[Data excerpts]
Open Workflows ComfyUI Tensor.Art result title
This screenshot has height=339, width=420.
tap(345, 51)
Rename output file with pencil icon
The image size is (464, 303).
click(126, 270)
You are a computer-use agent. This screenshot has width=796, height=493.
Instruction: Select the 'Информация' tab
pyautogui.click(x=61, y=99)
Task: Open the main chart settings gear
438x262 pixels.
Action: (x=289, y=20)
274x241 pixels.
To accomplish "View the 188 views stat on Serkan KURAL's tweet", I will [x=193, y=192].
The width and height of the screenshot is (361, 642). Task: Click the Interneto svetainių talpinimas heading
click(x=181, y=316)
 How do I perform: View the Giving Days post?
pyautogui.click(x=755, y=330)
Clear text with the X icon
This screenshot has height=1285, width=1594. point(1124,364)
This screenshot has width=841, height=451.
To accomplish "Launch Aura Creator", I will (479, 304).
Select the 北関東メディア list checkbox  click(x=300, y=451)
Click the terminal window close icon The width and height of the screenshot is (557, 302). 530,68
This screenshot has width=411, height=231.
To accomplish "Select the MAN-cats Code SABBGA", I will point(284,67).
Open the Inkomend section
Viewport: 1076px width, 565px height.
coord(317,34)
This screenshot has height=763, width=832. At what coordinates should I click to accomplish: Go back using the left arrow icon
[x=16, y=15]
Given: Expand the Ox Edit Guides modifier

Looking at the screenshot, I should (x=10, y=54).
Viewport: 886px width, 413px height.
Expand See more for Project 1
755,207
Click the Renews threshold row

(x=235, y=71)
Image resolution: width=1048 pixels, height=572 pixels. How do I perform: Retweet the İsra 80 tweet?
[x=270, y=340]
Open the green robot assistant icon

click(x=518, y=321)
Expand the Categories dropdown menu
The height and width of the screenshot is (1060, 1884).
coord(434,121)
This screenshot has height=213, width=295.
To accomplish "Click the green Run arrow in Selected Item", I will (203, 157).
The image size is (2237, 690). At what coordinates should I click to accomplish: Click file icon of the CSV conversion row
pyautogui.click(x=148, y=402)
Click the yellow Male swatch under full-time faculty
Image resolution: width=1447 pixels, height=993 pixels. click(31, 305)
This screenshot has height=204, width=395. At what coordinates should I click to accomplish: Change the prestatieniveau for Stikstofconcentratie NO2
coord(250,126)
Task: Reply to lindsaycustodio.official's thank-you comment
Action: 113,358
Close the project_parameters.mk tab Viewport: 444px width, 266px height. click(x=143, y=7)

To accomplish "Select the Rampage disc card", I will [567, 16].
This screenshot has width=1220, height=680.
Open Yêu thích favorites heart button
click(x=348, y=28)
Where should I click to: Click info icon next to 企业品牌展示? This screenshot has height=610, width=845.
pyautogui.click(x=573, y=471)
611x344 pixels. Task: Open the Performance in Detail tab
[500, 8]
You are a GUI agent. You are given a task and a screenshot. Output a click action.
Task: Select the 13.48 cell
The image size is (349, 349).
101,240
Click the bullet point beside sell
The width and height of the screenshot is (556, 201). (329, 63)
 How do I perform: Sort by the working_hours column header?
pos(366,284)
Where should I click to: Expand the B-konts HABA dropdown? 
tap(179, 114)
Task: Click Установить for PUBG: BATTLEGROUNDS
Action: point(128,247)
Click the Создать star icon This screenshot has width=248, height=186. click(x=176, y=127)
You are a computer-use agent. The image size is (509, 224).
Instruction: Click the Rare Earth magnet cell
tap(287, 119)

» **What is being asked**: Set the entries above down again, each one exactly as written.

» **Answer area**:
Open Workflows ComfyUI Tensor.Art result title
This screenshot has height=339, width=420.
tap(345, 51)
Rename output file with pencil icon
The image size is (464, 303).
click(126, 270)
You are a computer-use agent. This screenshot has width=796, height=493.
Instruction: Select the 'Информация' tab
pyautogui.click(x=61, y=99)
Task: Open the main chart settings gear
438x262 pixels.
Action: (x=289, y=20)
274x241 pixels.
To accomplish "View the 188 views stat on Serkan KURAL's tweet", I will [x=193, y=192].
The width and height of the screenshot is (361, 642). Task: Click the Interneto svetainių talpinimas heading
click(x=181, y=316)
 How do I perform: View the Giving Days post?
pyautogui.click(x=755, y=330)
Clear text with the X icon
This screenshot has height=1285, width=1594. point(1124,364)
This screenshot has width=841, height=451.
To accomplish "Launch Aura Creator", I will (479, 304).
Select the 北関東メディア list checkbox  click(x=300, y=451)
Click the terminal window close icon The width and height of the screenshot is (557, 302). 530,68
This screenshot has width=411, height=231.
To accomplish "Select the MAN-cats Code SABBGA", I will point(284,67).
Open the Inkomend section
Viewport: 1076px width, 565px height.
coord(317,34)
This screenshot has height=763, width=832. At what coordinates should I click to accomplish: Go back using the left arrow icon
[x=16, y=15]
Given: Expand the Ox Edit Guides modifier

Looking at the screenshot, I should (x=10, y=54).
Viewport: 886px width, 413px height.
Expand See more for Project 1
755,207
Click the Renews threshold row

(x=235, y=71)
Image resolution: width=1048 pixels, height=572 pixels. How do I perform: Retweet the İsra 80 tweet?
[x=270, y=340]
Open the green robot assistant icon

click(x=518, y=321)
Expand the Categories dropdown menu
The height and width of the screenshot is (1060, 1884).
coord(434,121)
This screenshot has height=213, width=295.
To accomplish "Click the green Run arrow in Selected Item", I will (203, 157).
The image size is (2237, 690). At what coordinates should I click to accomplish: Click file icon of the CSV conversion row
pyautogui.click(x=148, y=402)
Click the yellow Male swatch under full-time faculty
Image resolution: width=1447 pixels, height=993 pixels. click(31, 305)
This screenshot has height=204, width=395. At what coordinates should I click to accomplish: Change the prestatieniveau for Stikstofconcentratie NO2
coord(250,126)
Task: Reply to lindsaycustodio.official's thank-you comment
Action: 113,358
Close the project_parameters.mk tab Viewport: 444px width, 266px height. click(x=143, y=7)

To accomplish "Select the Rampage disc card", I will [567, 16].
This screenshot has width=1220, height=680.
Open Yêu thích favorites heart button
click(x=348, y=28)
Where should I click to: Click info icon next to 企业品牌展示? This screenshot has height=610, width=845.
pyautogui.click(x=573, y=471)
611x344 pixels. Task: Open the Performance in Detail tab
[500, 8]
You are a GUI agent. You are given a task and a screenshot. Output a click action.
Task: Select the 13.48 cell
The image size is (349, 349).
101,240
Click the bullet point beside sell
The width and height of the screenshot is (556, 201). (329, 63)
 How do I perform: Sort by the working_hours column header?
pos(366,284)
Where should I click to: Expand the B-konts HABA dropdown? 
tap(179, 114)
Task: Click Установить for PUBG: BATTLEGROUNDS
Action: point(128,247)
Click the Создать star icon This screenshot has width=248, height=186. click(x=176, y=127)
You are a computer-use agent. The image size is (509, 224).
Instruction: Click the Rare Earth magnet cell
tap(287, 119)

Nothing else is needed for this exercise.